Tesla’s $48B market value has just surpassed Ford’s $45B. This based on Tesla’s 76,000 vehicles vs Ford’s 6,600,000 vehicles. No thats not a typo, those are the numbers. The landmark is largely symbolic, as adjusting for cash and debt Tesla’s enterprise value is actually 1.5x greater than Ford’s already.

In our view while Tesla is far and way the most exciting thing that has happened to the auto industry in a century, this valuation gap verges on the ludicrous. Perception minus reality equals value is an old adage in the technology industry, and nowhere is this more true than in Tesla’s ‘stock market darling’ valuation that remains at odds with how much it has proven.

To frame it concretely:

  • Many venture stage companies achieve $1B+ valuations based on hype not performance. This is regrettable but now common enough to be understandable.
  • It is quite another thing entirely to achieve a $60B valuation as a public company. For that to be validated, any company must deliver consistent performance and prove it can perform in a large market opportunity.
  • Tesla has been a niche auto vendor and a promising power management/battery vendor. Niche automotive vendors are worth maybe a few $ billion (tiny specialists like Aston Martin trade for sub $1B), and until Tesla’s Model 3 achieves real scale, Tesla’s 100k annualised volumes are a lot closer to Aston Martin than Ford.
  • That means the additional $50B+ of value is based on its future mainstream potential in the auto market and its power management/battery capability. While there is no question Tesla will scale current volumes, the auto market also shows signs of flattening out. And while Tesla has pioneered battery improvements, its battery business has certainly not gone mainstream.
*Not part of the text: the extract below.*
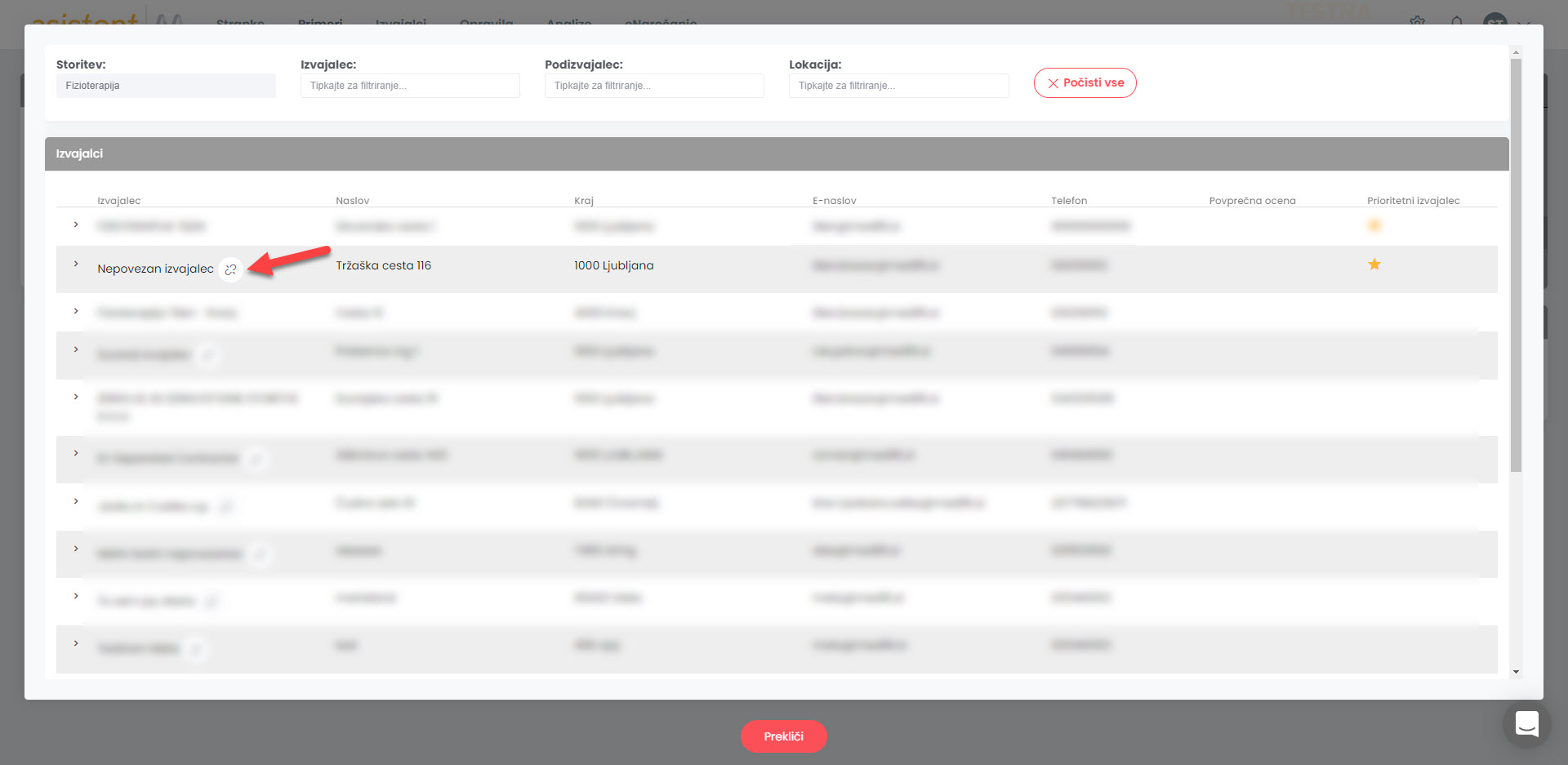This screenshot has width=1568, height=765.
Task: Click the scrollbar up arrow in the dialog
Action: click(x=1516, y=52)
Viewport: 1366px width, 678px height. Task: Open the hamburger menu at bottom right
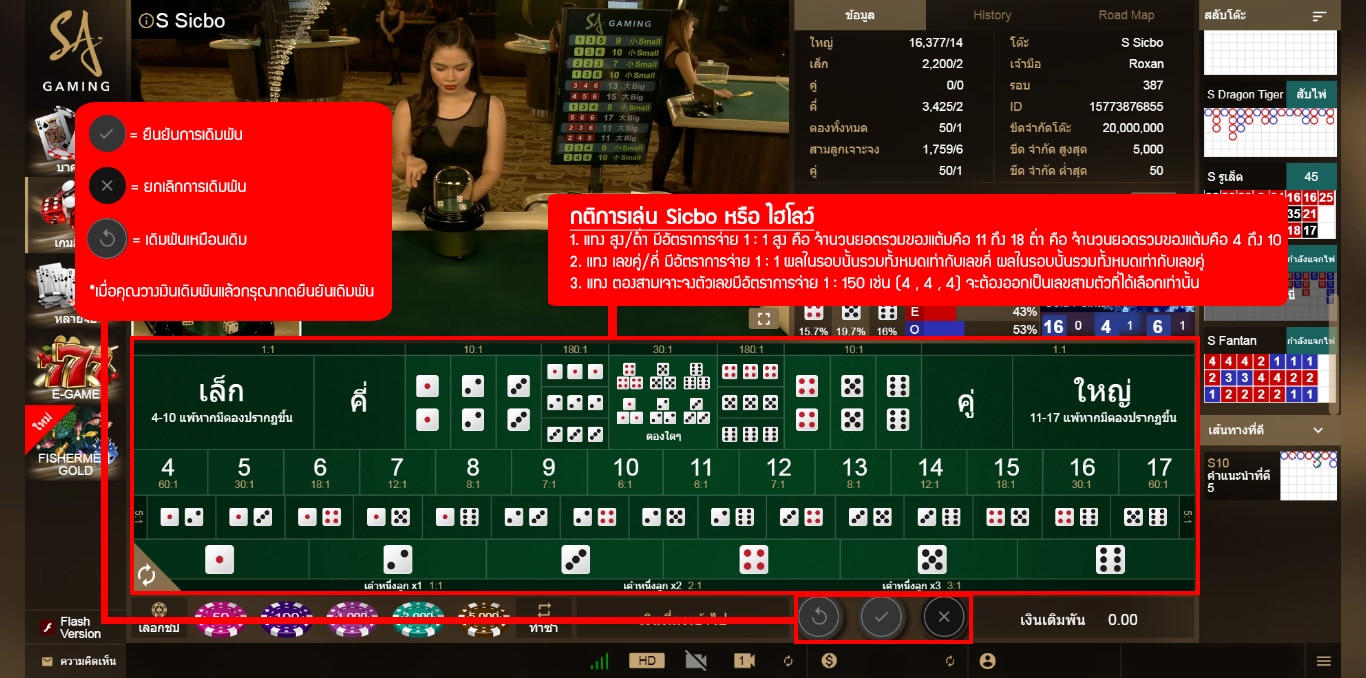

A main difference seems to be perception: Tesla is a technology company making cars, and Ford is an industrial auto maker scrambling to be more tech-savvy. The market is betting hugely that starting from a tech base and moving to autos is hugely more valuable than the other way around.

All of which may be true, but as yet unproven at scale. And the ‘rule’ is that tech companies that haven’t yet demonstrated they can scale do not get valuations above $20B or so, which is already huge.

Overall, a disciplined investor would back Tesla all the way as a $10-25B automotive disruptor. But until its Model 3 moves Tesla into a different position in the auto industry, how can the market justify a multiple of that?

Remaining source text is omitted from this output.